The Eighth Campaign is a military report, an account of the exploits of the armies of the god Ashur, and a work of propaganda with political ends.

The campaign of 714 BCE against the Urartian Empire

Sargon II of Assyria (722-705) conducted a military campaign over a wide area against the Urartian Empire during the 8th year of his reign (714). From Assyria, he crossed the northern chain of the Zagros mountains with his army and reached the shores of Lake Urmia. He defeated his opponent, the king of Urartu, at the battle of Mount Wa'ush, and then devastated his provinces and royal lands. Sargon II also attacked the city of Musasir, a major religious centre, which he plundered and sacked. Sargon II finally returned to Assyria after winning on all fronts.  

The god Ashur

Seven lines introduce us to the god Ashur, to whom the letter is addressed, and his prerogatives. We learn that he is the supreme god of Assyria and the city of Ashur, from which he annihilates evil; as god of war, he drives out the enemy and catches him in his net. Certain defeat or failure awaits those who attempt to mount a military campaign or realise great feats without him.

"(l.116) to Ashur, ruler of all the gods, lord of the lands, who created everything, king of all the great gods, who controls the universe,

(l.117) the almighty lord of the city of Ashur, who in unleashing his terrible wrath smashes the princes of the world and crushes the .........,

(l.118) the mighty hero, from whose trap the wicked cannot escape, and by whom he who does not respect his oath is wiped out;

(l.119) he who treats his command with irreverence, who relies on his own strength alone, disregards his divine majesty, and talks out of bravado,

(l.120) he shall attack him furiously in the heat of battle, break his weapons and destroy the order of his army,

(l.121)  but he who respects the verdict of the gods, who trusts in the fair judgment of Shamash, and who reveres the divine power of Ashur, the Enlil of the gods,

(l.122) Ashur commands his fierce axe-bearers to walk by his side and assures him triumph over his enemies and adversaries"
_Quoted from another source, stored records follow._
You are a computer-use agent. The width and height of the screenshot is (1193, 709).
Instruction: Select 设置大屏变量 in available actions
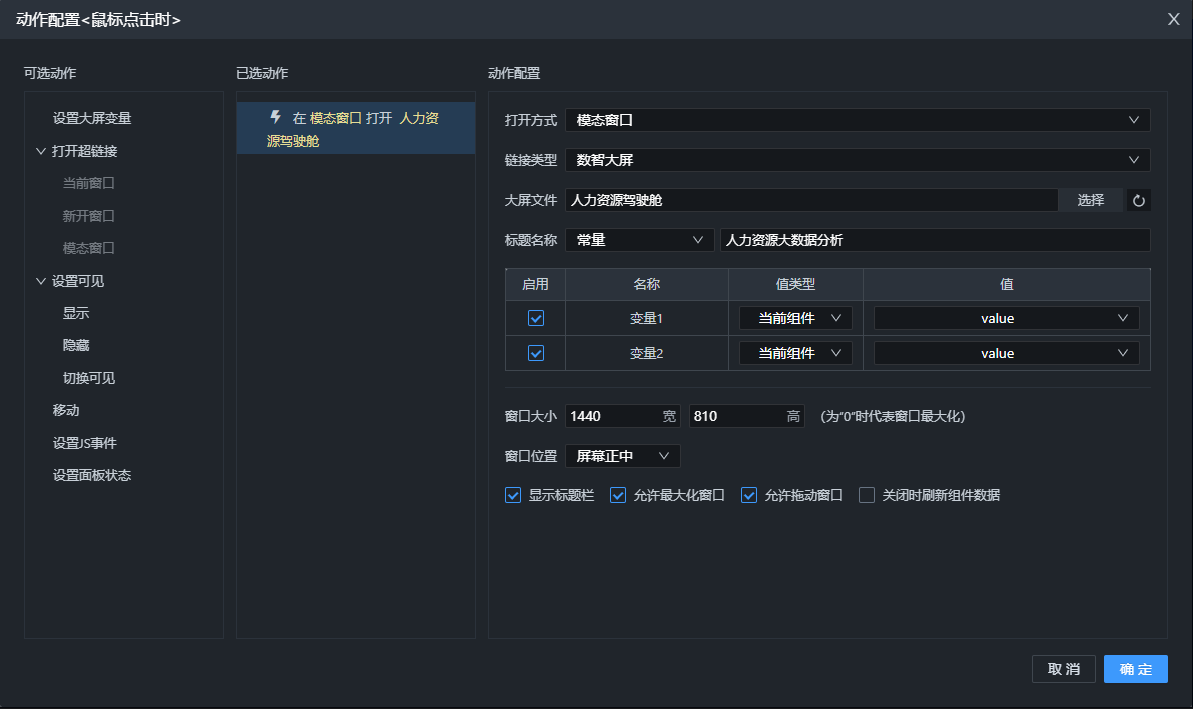pos(92,118)
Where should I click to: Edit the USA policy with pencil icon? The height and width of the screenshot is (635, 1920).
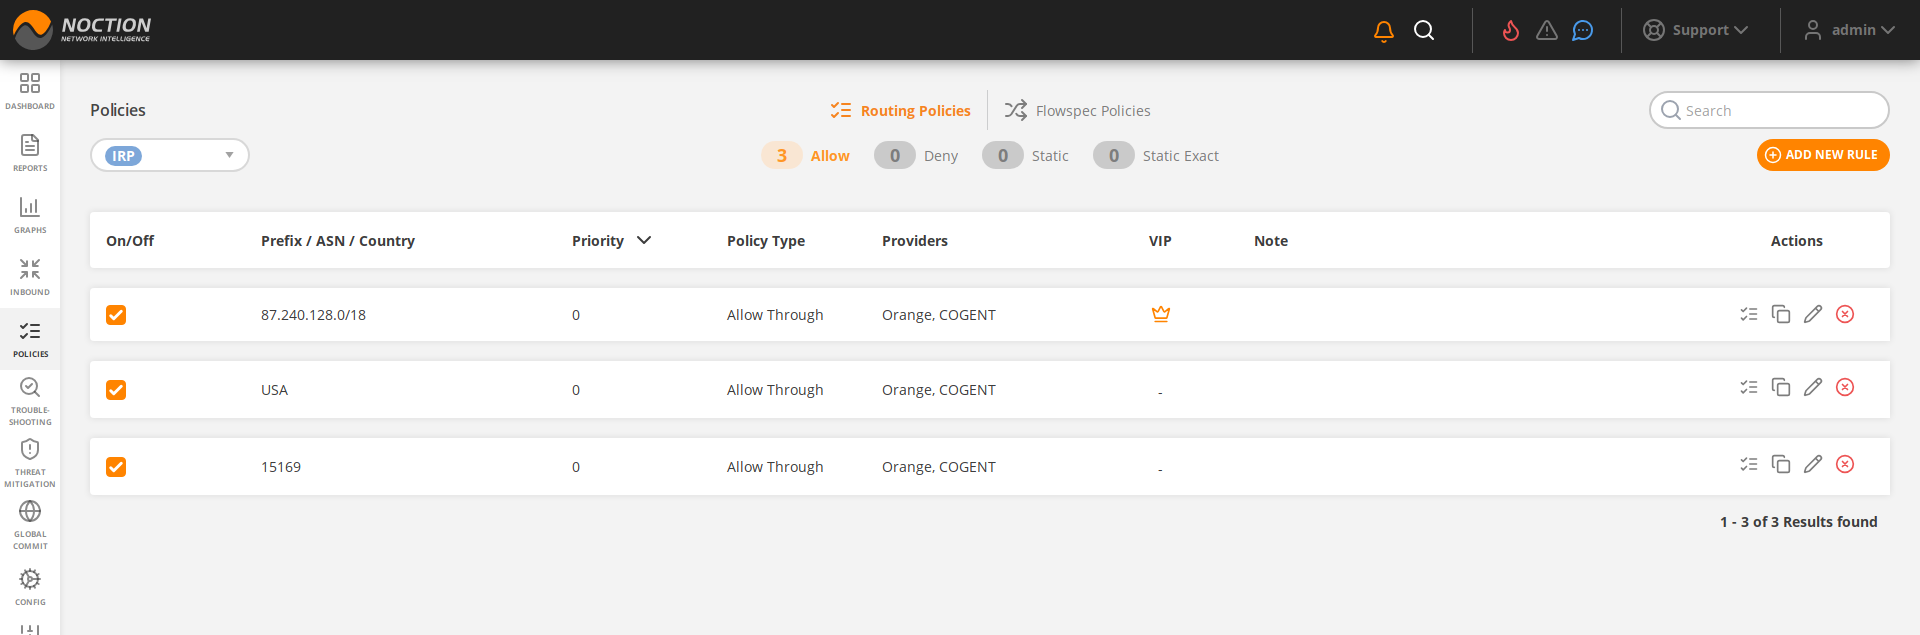(x=1812, y=387)
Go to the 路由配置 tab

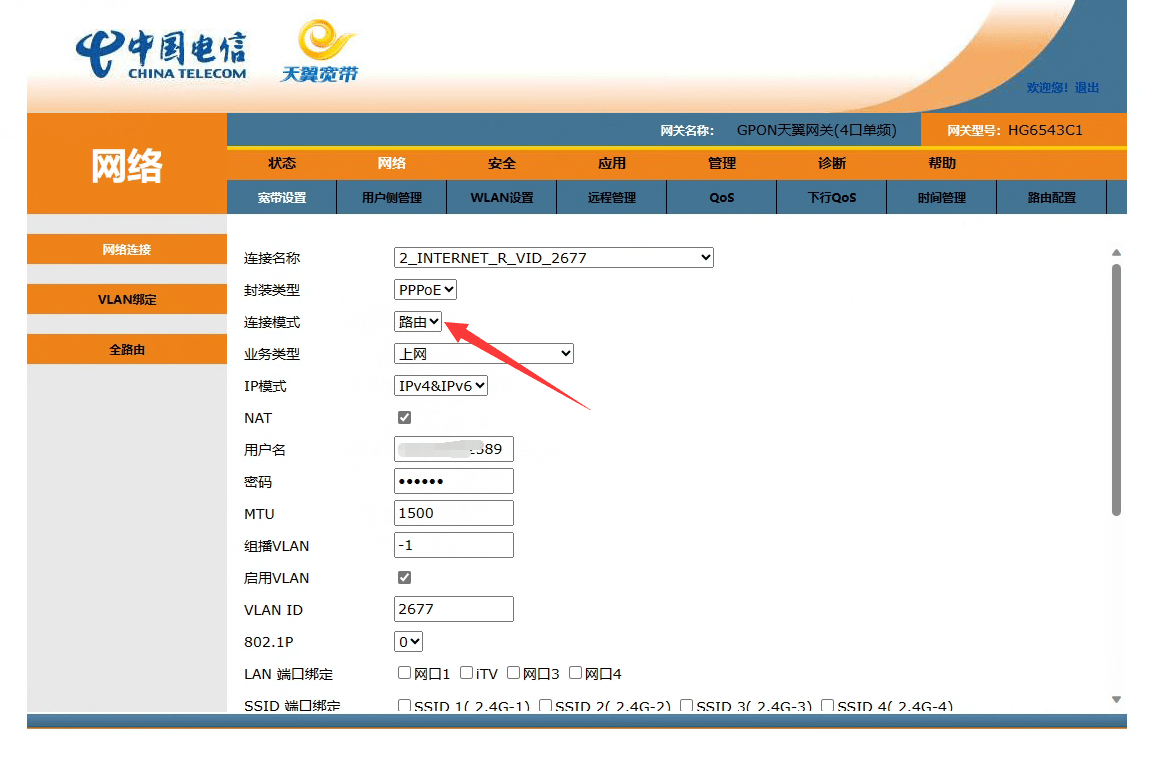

A letter from the king of Assyria, Sargon II

The author is Sargon II, who introduces himself and reminds us that he is the sovereign of Assyria, the legitimate king, and defender of the divine word:

"(l.112) I, Sargon, king of the four regions, shepherd of the land of Ashur, guarantor of the oaths of Enlil and Marduk, mindful of the judgment pronounced by Shamash,

(l.113)  offspring of the city of Ashur, city of wisdom and understanding, I who pay respectful attention to the word of the great gods and do not seek to question their purpose in advance,

(l.114) the legitimate king, who says what is good and abhors treacherous speech, whose mouth never utters even the smallest order to do evil or oppress (anyone),

(l.115) the wisest prince in the whole world, who was conceived in wisdom and reflection, who with his hand ensures respect towards gods and goddesses" 

Propaganda narrative

The Eighth Campaign is a propaganda narrative that repeatedly stresses the superiority of Assyria through a series of literary and historical references. The Eighth Campaign was also written in a refined language steeped in literary references, some very old. The use of standard Babylonian enhances the literary and historical value of the work and confers immense prestige on the sovereign. Besides passages taken from literature, the letter draws its themes from mythological and historical accounts. Some passages are borrowed from earlier works with repeated references to Sargon of Akkad (circa 2300 BCE) and the Urartian campaign of Salmanazar III (858-824 BCE). Lastly, the Eighth Campaign also features humorous passages and multiple word games. These make the sentences more lively when the letter is recited, by playing on terms with a similar sound, or by using homonyms or even  rarer grammatical expressions.